The exercise:
Convert the data from the line containing "You are a computer-use agent." through the line containing "Instruction: Click the back arrow icon" into a JSON list of strings, one string per line, with blank lines omitted.
Start of Data supplied
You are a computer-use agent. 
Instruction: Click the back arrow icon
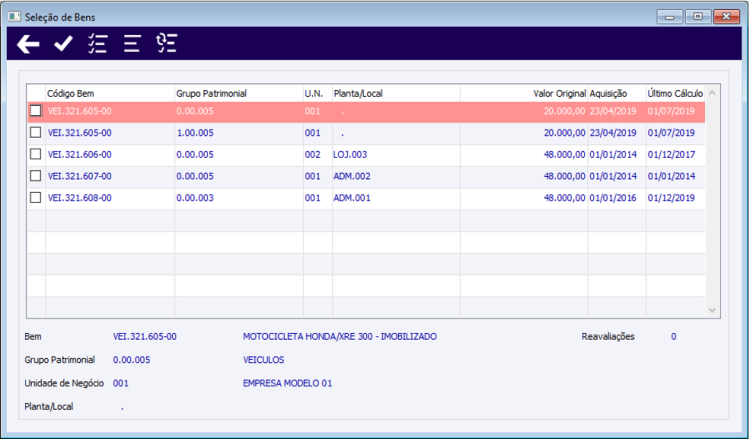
End of Data supplied
Start of Data supplied
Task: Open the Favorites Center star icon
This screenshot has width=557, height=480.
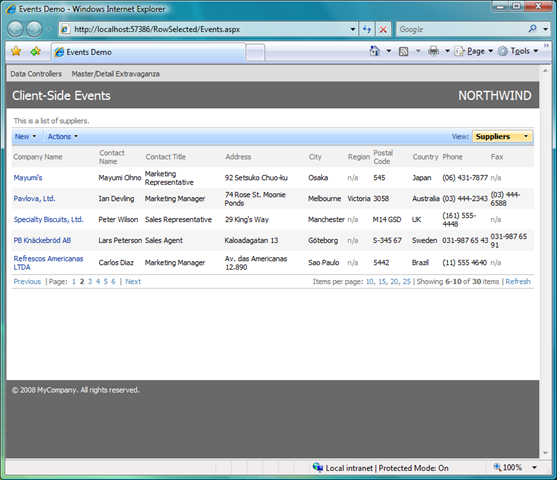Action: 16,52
End of Data supplied
Solution to the problem:
[
  "You are a computer-use agent. ",
  "Instruction: Click the back arrow icon"
]